(TRY IT): Write the entries again exactly, with no line missing.

(Extracted records)
☆ ☆ ☆ ☆ ☆ ☆ ☆
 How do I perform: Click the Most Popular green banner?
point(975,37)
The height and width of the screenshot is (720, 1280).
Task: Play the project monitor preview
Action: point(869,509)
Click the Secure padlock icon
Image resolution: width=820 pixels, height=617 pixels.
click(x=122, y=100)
☆ ☆ ☆ ☆ ☆ ☆ ☆
(RESULT OF THIS EXERCISE):
 How do I perform: Click the Most Popular green banner?
point(975,37)
The height and width of the screenshot is (720, 1280).
Task: Play the project monitor preview
Action: point(869,509)
Click the Secure padlock icon
Image resolution: width=820 pixels, height=617 pixels.
click(x=122, y=100)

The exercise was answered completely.